** Complete the following **
#1 Reproduce verbatim the stretch of the Hadoop tutorial from "Note: I’m running" through "good luck! ;-)".
#2 List every software product named in the note paragraph of the Hadoop tutorial together with the version number given for it.
#3 Continue the Hadoop MapReduce tutorial from the point at which it stops.

** Document section **
::::

This tutorial covers how to compile and run a MapReduce Version 2 (MRv2) job written in Java using Hadoop. All the code and some of the commands used in this tutorial are derived from the Map-Reduce Part 2 — Developing First MapReduce Job section from the Hadoop Tutorial: Developing Big-Data Applications with Apache Hadoop by coreservlets.com.

Note: I’m running Hadoop 2.3.0 in the following Cloudera QuickStart VM: a VMWare virtual machine of the Cloudera Distribution Including Apache Hadoop (CDH) version 5.0 last updated on 02 Apr 2014. I’m running this virtual machine in the following VMWare Player: VMware Player 6.0.2 build 1744117 released on 2014-04-17. My host machine is the first version of the Microsoft Surface Pro tablet running Windows 8.1 Pro (64-bit).

Prerequisites:

A properly configured installation of Hadoop 2.3.0 (including all dependencies) … good luck! ;-)

::::

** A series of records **
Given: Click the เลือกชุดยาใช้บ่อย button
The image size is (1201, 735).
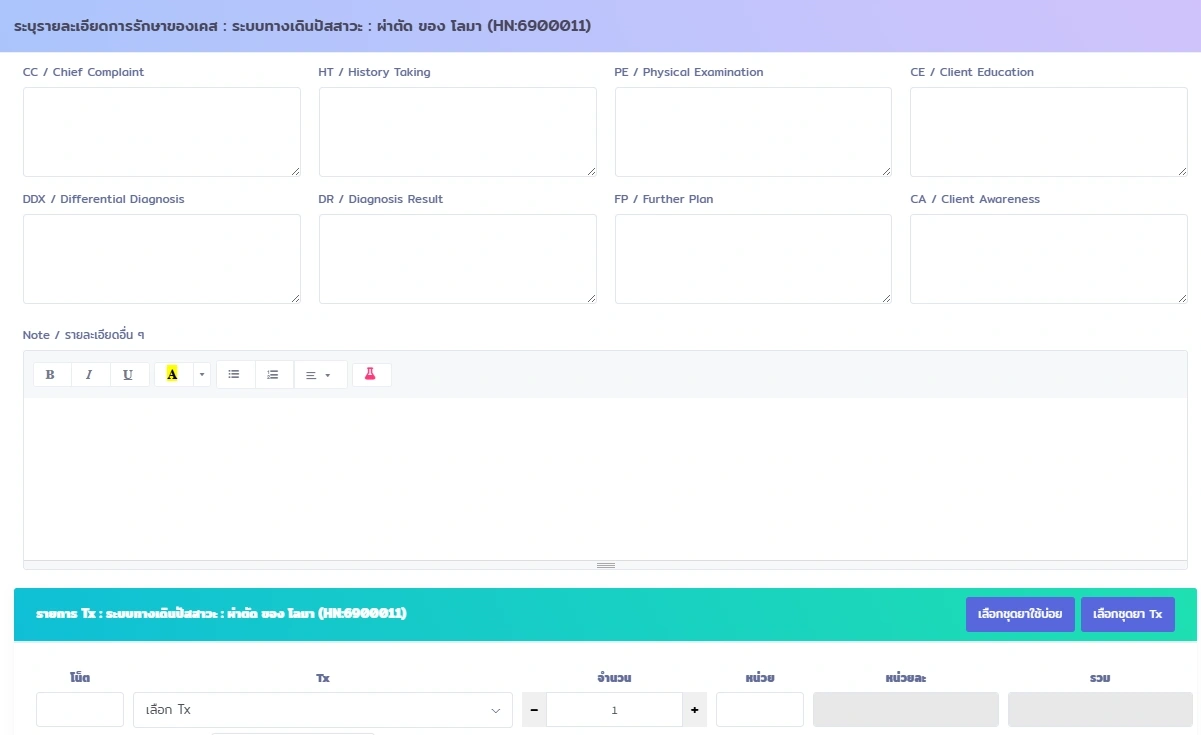Looking at the screenshot, I should pos(1020,614).
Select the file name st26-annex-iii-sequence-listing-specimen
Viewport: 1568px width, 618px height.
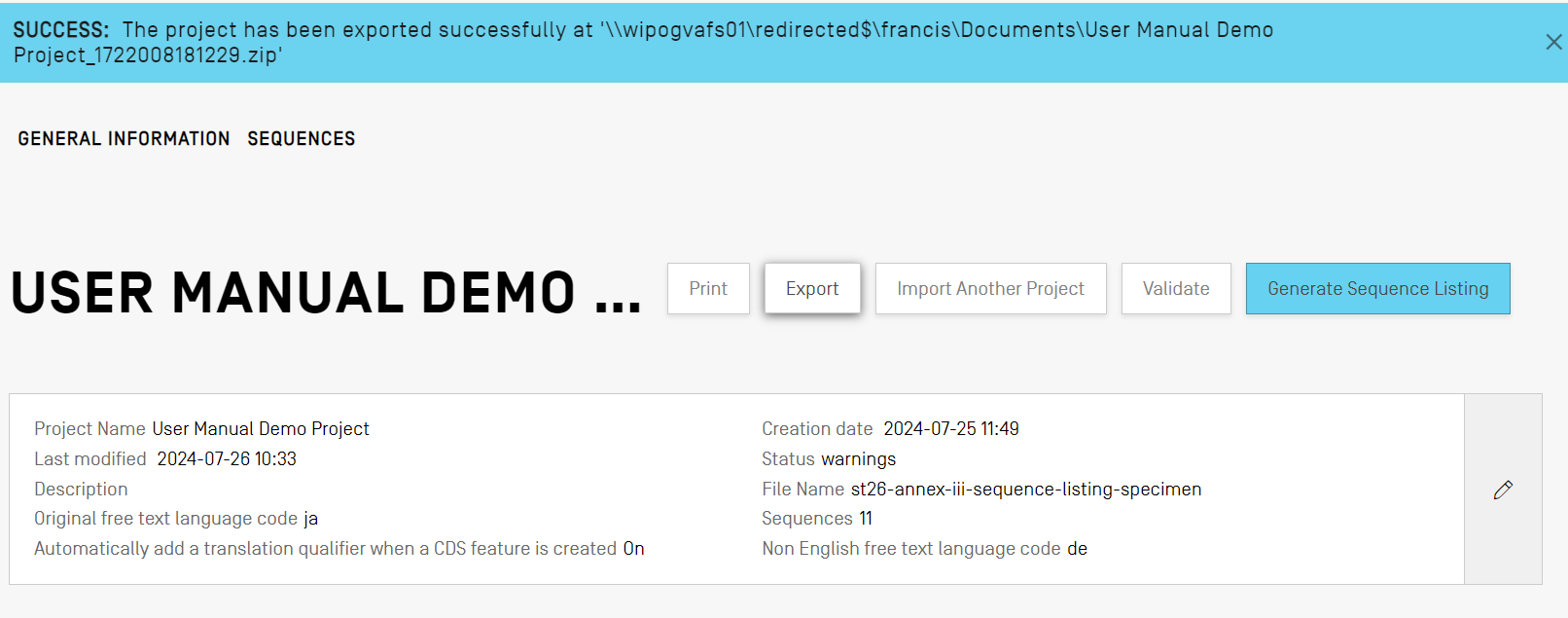[x=1025, y=490]
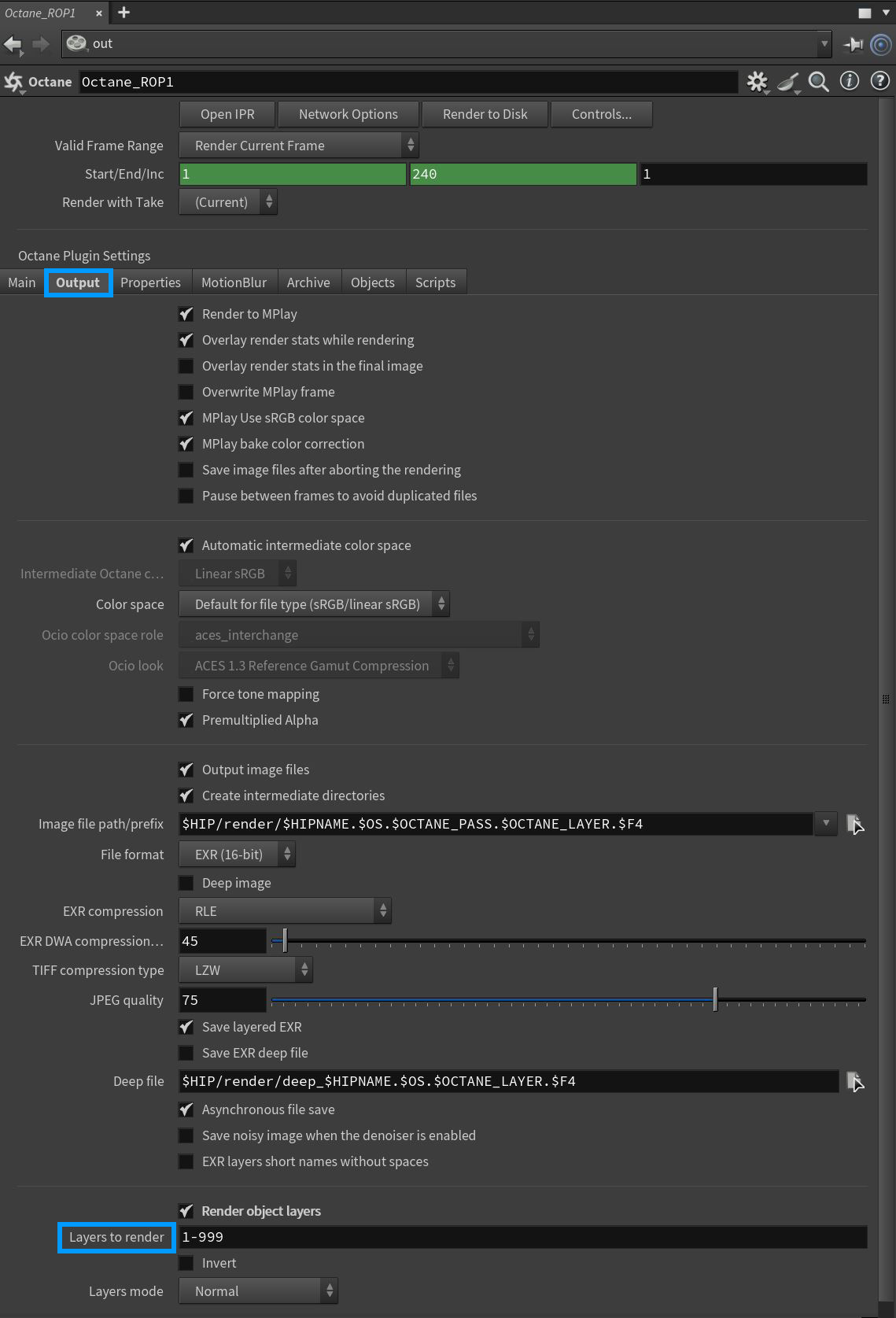896x1318 pixels.
Task: Open the Valid Frame Range dropdown
Action: 299,146
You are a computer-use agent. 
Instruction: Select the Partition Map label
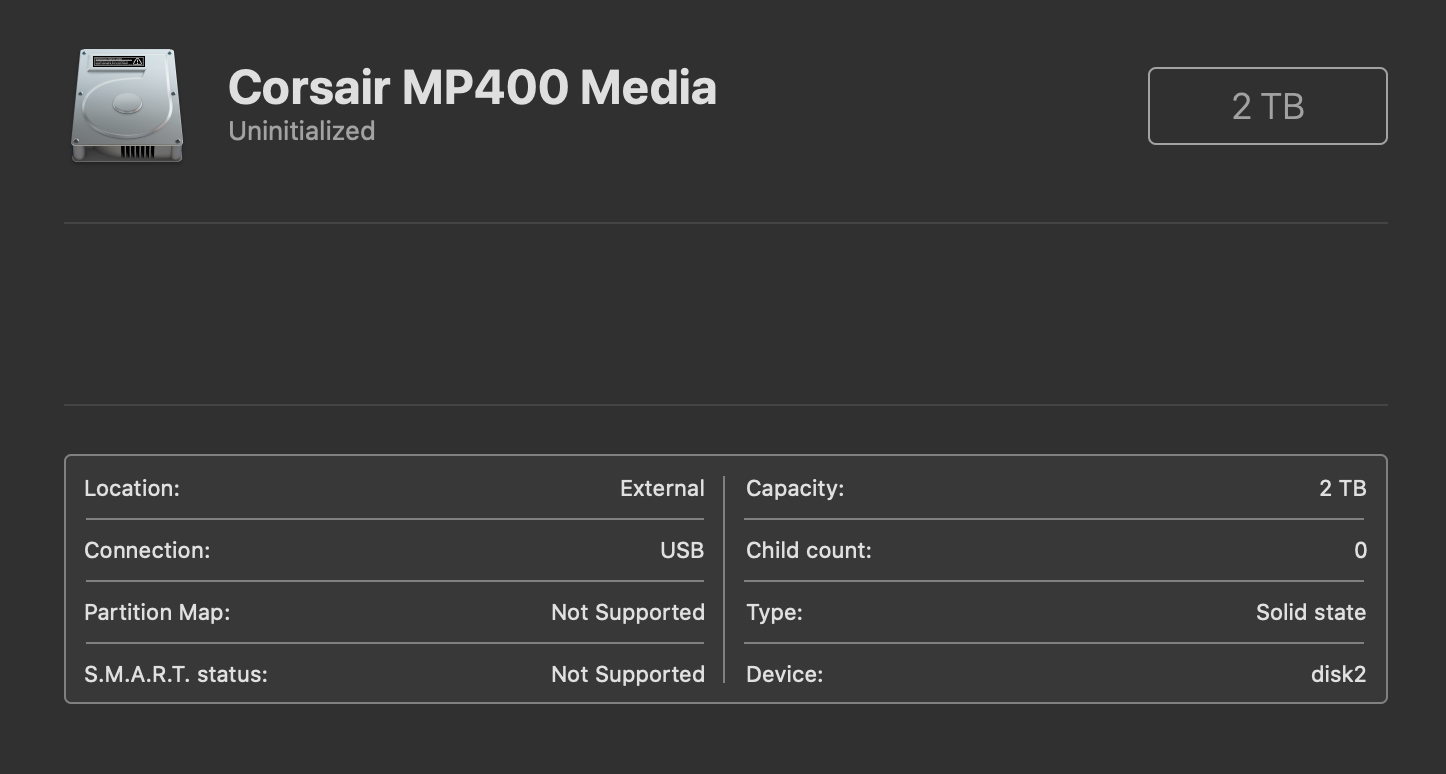pos(157,612)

::::

** Answer set **
#1
Note: I’m running Hadoop 2.3.0 in the following Cloudera QuickStart VM: a VMWare virtual machine of the Cloudera Distribution Including Apache Hadoop (CDH) version 5.0 last updated on 02 Apr 2014. I’m running this virtual machine in the following VMWare Player: VMware Player 6.0.2 build 1744117 released on 2014-04-17. My host machine is the first version of the Microsoft Surface Pro tablet running Windows 8.1 Pro (64-bit).

Prerequisites:

A properly configured installation of Hadoop 2.3.0 (including all dependencies) … good luck! ;-)

#2
- Hadoop 2.3.0
- Cloudera Distribution Including Apache Hadoop (CDH) version 5.0
- VMware Player 6.0.2 build 1744117
- Windows 8.1 Pro (64-bit)

#3
A 64-bit operating system, such as Windows 8.1 Pro (64-bit), that can run VMWare Player 6.0.2.
(free) VMWare Player 6.0.2 for 64-bit operating systems.
(free) A Cloudera QuickStart VM of CDH 5.0.

Outline:

Note: In order for you … and me (when I come back to this procedure) … to figure out where we are in the local file system, each step in the procedure starts with a call to cd.

Procedure:

(Optional) Format the Hadoop Distributed File System (HDFS).

This step doesn’t need to be done if we’re using the CDH 5.0 Cloudera QuickStart VM; however, I’ve included this step if we’re using our Hadoop installation for the first time.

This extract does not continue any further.